# T Shirt packaging???



## hotmrw (Dec 14, 2009)

Hello each and all, I hope someone could give me some advice, I am at the early stages of designing and selling my own T-Shirts but need some advice on the packaging side, do they make special T Shirt postage bags? I can't seem to find anything for ( T - Shirt Packaging ) so any pointers would be very much appreciated


Darren


----------



## ensothreads (Oct 24, 2009)

Most people will mail out their t-shirts in three different kinds of envelopes. Tyvek, Stay Flat, or Poly Mailers. Most of what I've seen are sent in poly mailers.

Poly Mailers 10"x13"
Uline Tear-Proof Polyolefin Mailers

Tyvek Mailers 10"x13"
Self-Seal Flat Tyvek Envelopes

Stayflat Mailers "9.75"x12.25"
Self-Seal White Stay Flats

Hope that helps some.


----------



## Bcool (Jul 20, 2009)

Bubble mailers are good, but also shirt-size cardboard boxes if you have those.


----------



## mrs maggot (Apr 14, 2009)

Hi come on into the UK room - forum navigation > region specific > UK

we have a few threads on postage and what most of us use and links to suppliers


----------



## dwayne royal (Dec 26, 2009)

go check out derisorydesigns.com

if you need custom printed mailers he's the guy to go to.

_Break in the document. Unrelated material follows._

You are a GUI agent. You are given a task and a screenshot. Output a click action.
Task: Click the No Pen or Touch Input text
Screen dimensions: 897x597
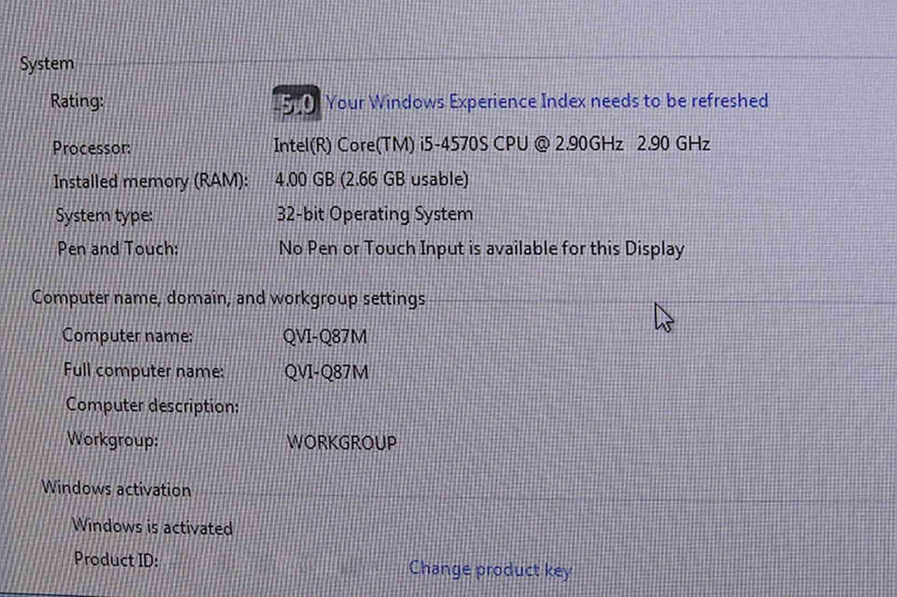481,248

figure out what type you want (poly,tyvek,stay flat) and then contact him for a quote.


----------



## lburton3 (Aug 14, 2008)

Hey Darren, check out the blog post I wrote about product presentation and packaging. The guide caters specifically to small t-shirt companies who want to set a good impression. I hope it comes in handy!

-Loren


----------



## hellodestroyers (Sep 22, 2009)

hey Darren 

We a start up and were looking at custom printed enveloped or something like what threadless have. The price we got was 1000$ for about 30,000 envelopes, which is a good deal but we just need to order large amounts. So far we decided to go with regular envelope, but we try to make it more personal. Ex. we will add stickers, paper packaging, and a personal thank you note. 

Check out our youtube video. It will show you how to package in an affordable way. [media]http://www.youtube.com/watch?v=pXSTeB8VM4Q[/media]

______________________
www.hellodestroyers.com - inspired by music, design and making a difference


----------



## topsy cret (Mar 3, 2009)

About ordering 30 000 for $1000. Even tho its a good deal, it may not be the best idea. You don't want to be sitting on 30 000 envelopes. THATS ALOT.


----------



## EXTouch (Mar 22, 2007)

I use poly mailers to keep down the total package weight. I haven't had any issues since I've been using them. I get them from Uline (see the link above). I think it's a pretty good deal.


----------



## CherokeeDesign (Jan 31, 2010)

I use poly mailers, I think the last ones I got were around $15/shipped for 200, in the 9"x12" size. With creative folding, I've got 3 shirts in a single mailer.


----------



## GCharb (Jun 12, 2009)

I use paper bubble mailer, 9.5X14, I get those real cheap and they are very light.

I put the content in a plastick sealed bag for extra protection and easy extraction.

I also put in a calendar with bit of publicity and a few other goodies.

Gilles


----------